From their headquarters in Berlin’s Tiergartenstrasse, the ‘Aktion T-4’, and later the Operation Reinhart teams transported these patients to extermination centres where they were gassed by carbon dioxide. There were too many ‘to give them injections or overdoses of medicine.’
Historian Robert Gellately, notes that: ‘The Nazis proceeded with their ‘euthanasia’ project and killed (by their own accounting) 70,273 people (exactly 273 beyond the target figure as calculated by Brack for the programme), and only then did Hitler call what was merely a temporary halt on 24 August 1941.’
The bodies of patients executed by hospital doctors as part of Hitler’s euthanasia programme are buried in a mass grave
Imprisoned Priests and Clergy
Priests and ministers who spoke out against the Nazis were labelled “political opponents” and “enemies of the state”.
Many were sent to a special barracks in Dachau concentration camp, to prevent them from offering solace or rites to other inmates. Like them, they were used as slave labourers and in medical experiments. Of the 2,700 priests and ministers from nineteen occupied countries interred in Dachau, 1,034 perished.
Jehovah’s Witnesses not only opposed the war they also urged others not to serve and refused to salute the flag or say “Heil Hitler,” actions they regarded as worshipping idols. As a result, they were regarded as a threat by the Nazis, dubbed ‘enemies of the state’ and packed off to concentration camps and, frequently, to their death.
Gypsy Genocide
Like the Jews, Gypsies were singled out for annihilation on the grounds of being racially impure, socially undesirable, and mentally defective.
In 1933, a plan to put 30,000 aboard ships and sink the vessels in mid-Atlantic was abandoned but many were sterilised under the law that permitted the operation in cases of ‘mental defectives’.
In Dachau, they were used in experiments to test the amount of salt water an individual could drink before death occurred. At least half a million gypsies were murdered by the Germans in the gas chambers, in experiments or in general round’s ups.
Enjoying a joke. Some of the many German doctors who undertook horrific experiments in concentration camps
The Murder of Gays
Under a German penal law, of 1871, which had made homosexuality a criminal offence, homosexuals were given the choice of sterilisation, castration, or incarceration in a concentration camp where they would be forced to wear a pink triangle (rosa Windel).
Death for a Jest
Police in the Third Reich had absolute power. If they did not like the way a German man cut his hair and considered him an anti-social lay-about, he would be taken into preventive custody. If they thought a German woman changed her lovers too often, she might end up in KZ-Ravensbrück (north of Berlin).
Even telling a joke about Hitler could lead to death. The day before he was due to give a concert, the celebrated Dutch-German pianist KarlRobert Kreitin, remarked to the woman with whom he was lodging: ‘You won’t have to keep Hitler’s picture over your mantle much longer, Germany is losing the war.’
Concert pianist Karlrobert Kreitin who died for telling a joke about German defeat.
The woman reported him to Gestapo and on the day of the concert he was arrested and executed. His family only heard about his murder via an anonymous phone call. They were told that Karlrobert had been hanged, together with 185 other inmates, at Plötzensee prison, on September 7 1943.

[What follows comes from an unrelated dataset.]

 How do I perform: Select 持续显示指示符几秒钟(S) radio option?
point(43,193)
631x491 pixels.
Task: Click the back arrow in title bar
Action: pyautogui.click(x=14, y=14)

Plötzensee prison where Kreitin was executed in 1943
See Nothing, Say Nothing, Do Nothing
Most German’s did not want to know too much. Many families were prepared to accept the murder of their closest relatives without protest, even with approval.
As Robert Gellately points out, if f they failed to protest when their next-of-kin were murdered, they could hardly be expected to object to the murder of Jews, Gypsies, Russians and Poles.